The answer is the line with "Click the up chevron in order panel" and every line after it to the end of the listing, retyped exactly. Pictures do not belong in it.

===

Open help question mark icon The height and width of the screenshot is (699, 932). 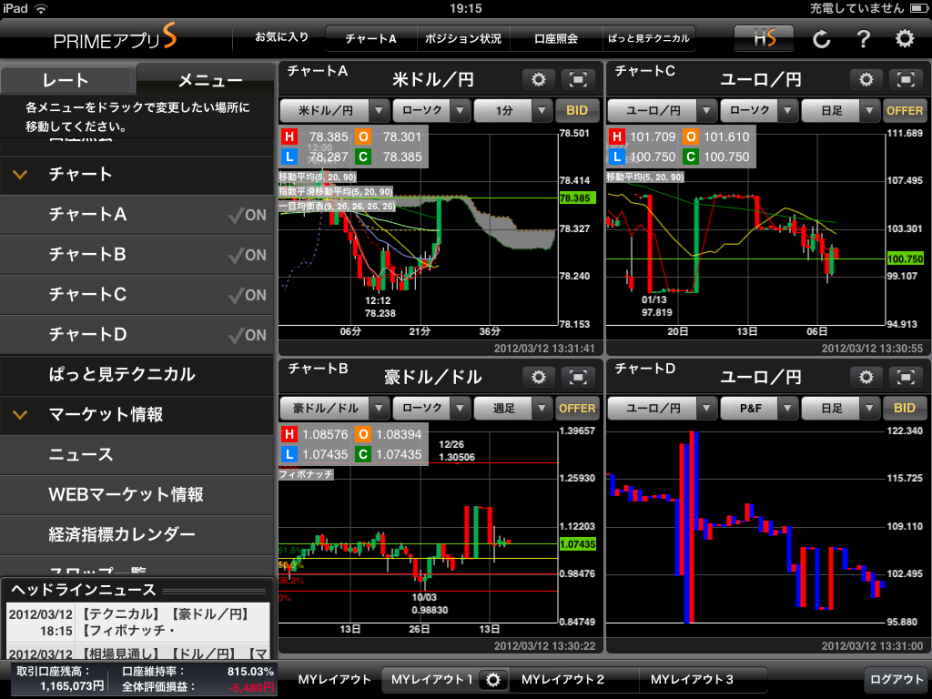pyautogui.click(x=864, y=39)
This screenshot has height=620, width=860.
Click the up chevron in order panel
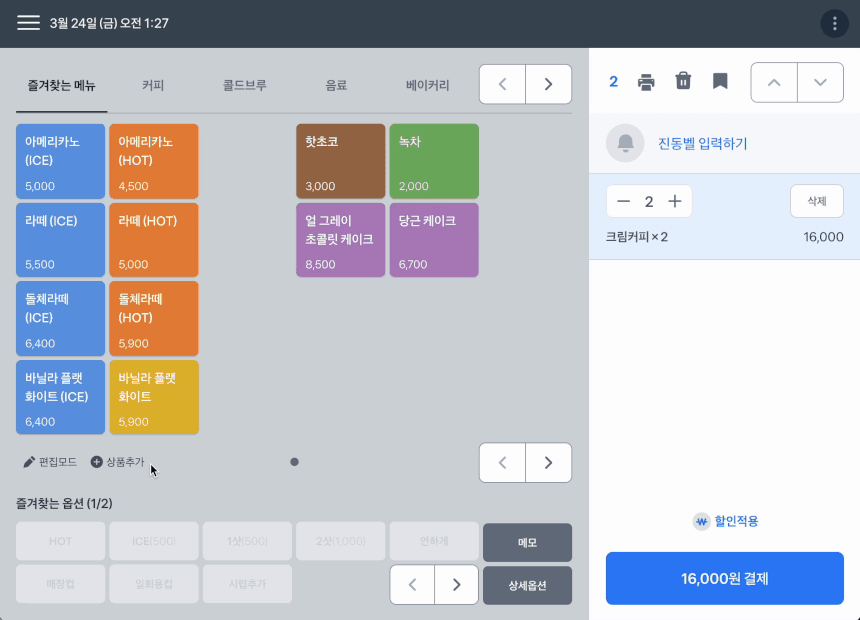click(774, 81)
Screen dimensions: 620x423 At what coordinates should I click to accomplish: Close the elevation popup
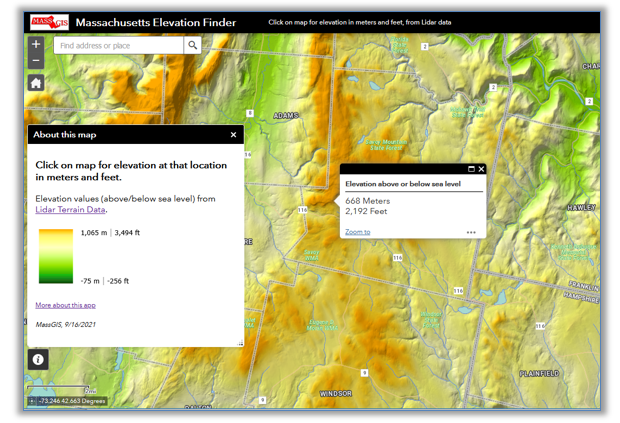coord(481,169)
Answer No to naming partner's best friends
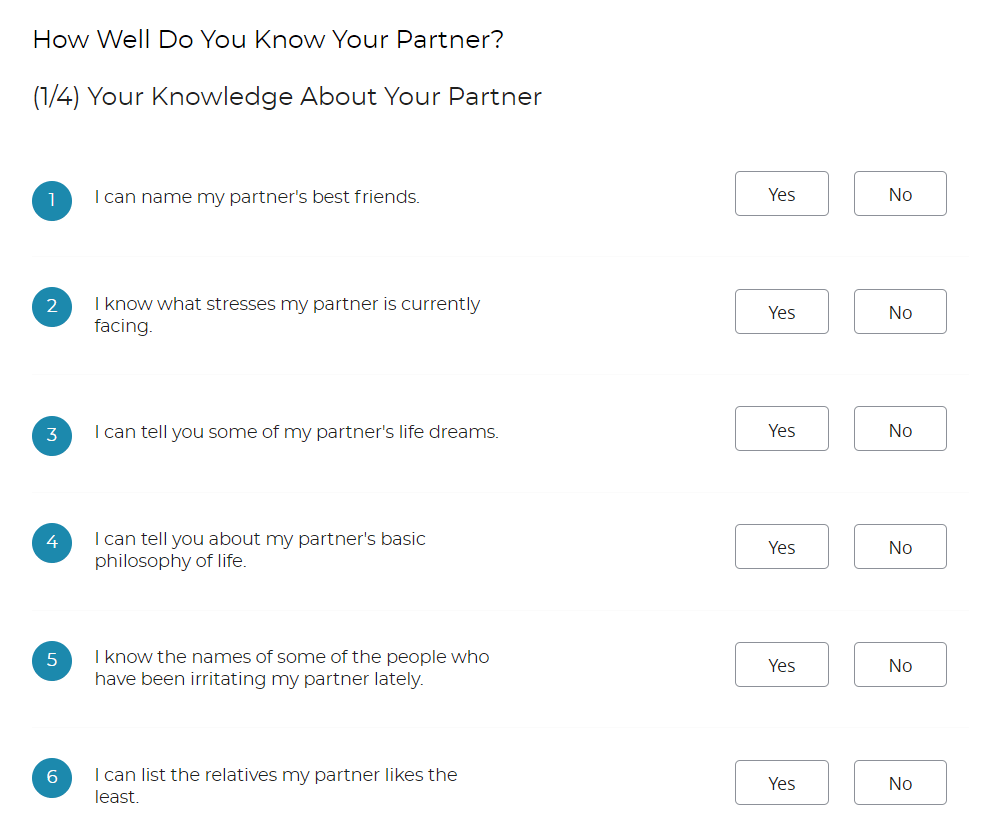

===

→ **SOLUTION FOR THIS TASK**:
Click the up chevron in order panel
click(774, 81)
Screen dimensions: 620x423 At what coordinates should I click to accomplish: Close the elevation popup
coord(481,169)
Answer No to naming partner's best friends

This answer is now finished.